Mr. Chair, CADTH has well-established linkages with government officials tasked with managing the federal, provincial, and territorial drug plans, and the cancer agencies. For example, we have several advisory committees and working groups with representation from all public drug plans. In fact, that's where I was this morning. We have a meeting of our drug policy advisory committee drug plan managers from across Canada here in Ottawa. And we provide secretariat support for a group that's referred to as the federal, provincial, and territorial pharmaceutical directors' forum.
We have developed partnerships with Health Canada and many other health organizations to promote collaborative work in the pharmaceutical space, and we have created mechanisms to engage patient groups, clinicians, and representatives from the pharmaceutical industry.
We also work closely with and support the work of the drug safety and effectiveness network, housed at the Canadian Institutes of Health Research, and we're open to exploring the transfer of DSEN, the drug safety and effectiveness network, to CADTH as was recommended in the Naylor report.
We also provide drug listing recommendations and additional health economic support to the pan-Canadian Pharmaceutical Alliance that was mentioned earlier, which is responsible for implementing the drug funding recommendations that we make in a consistent manner, and in working with manufacturers to help address concerns that we identified during our CADTH reviews.

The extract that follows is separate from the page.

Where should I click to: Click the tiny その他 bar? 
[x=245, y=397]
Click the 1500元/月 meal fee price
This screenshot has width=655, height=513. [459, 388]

Mr. Chair, CADTH's existing programs and services, our linkages to federal, provincial, and territorial drug plans, our partnerships with other health care organizations, and our willingness to interact with concerned stakeholders such as industry and patient groups, certainly could be leveraged to enhance the management of pharmaceuticals in Canada.
We are well positioned to contribute to a national formulary, as was described in the mandate letter of the health minister, and to enhance both the accessibility and affordability of pharmaceuticals for Canadians.
Mr. Chair, that concludes my remarks, and I'm open to answering any questions that may come up.